A few hundred people accompanied the songwriter Haim Hefer on Wednesday to his final resting place. Throughout the day his songs were played frequently on the radio, and there were many newspaper articles about him. Hefer symbolized a formative time in the history of the state, and his many songs were for decades a part of Israeli life, in good times and bad. Nevertheless, there was not a single official representative of the government at his funeral. For that matter, in the last years of his life, Hefer was virtually forgotten. It is true that few people were safe from his sharp pen: He was an argumentative man whose writing was often harsh to the point of being hurtful. But Hefer was a true Israeli cultural hero, and the state never properly discharged its debt to him for that.
Hefer was not the only artist whom the state left to his own devices. Israel disregards and turns its back on its artists and intellectuals in their old age.

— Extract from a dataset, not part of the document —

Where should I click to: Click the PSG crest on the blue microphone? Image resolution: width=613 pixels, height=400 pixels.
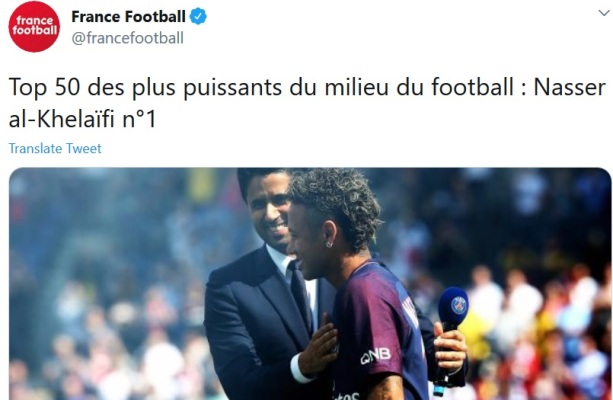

Some are reduced to begging, others live out their remaining days in lonely isolation. Sometimes the state remembers them only when they die, for a day or two and even then artificially. After Hefer's death this week friends of Shoshana Damari recalled how the great singer died penniless; composer Nachum Heiman admitted that he finds it difficult to make ends meet.

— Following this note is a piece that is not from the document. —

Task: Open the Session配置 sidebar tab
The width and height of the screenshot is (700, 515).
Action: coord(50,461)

That is not how the state should treat the people who contributed so much to its cultural and artistic life. The state is very generous with other superannuated citizens: Former presidents and prime ministers enjoy huge stipends for the rest of their lives, Knesset members and army officers can take early retirement that comes with a golden parachute. The message is clear, and disheartening: Politicians and officers are much more important to the state than its artists and intellectuals, whom the state does not treat kindly in their final years.
This forgetting and abandonment of the artists of old betrays a disrespect for the state's real heritage as well as a frighteningly short cultural memory. The failure to provide appropriately for our artists in order to keep them from ending their lives in penury betrays ungratefulness and tightfistedness. There are countries that do things differently. We would do well to emulate them.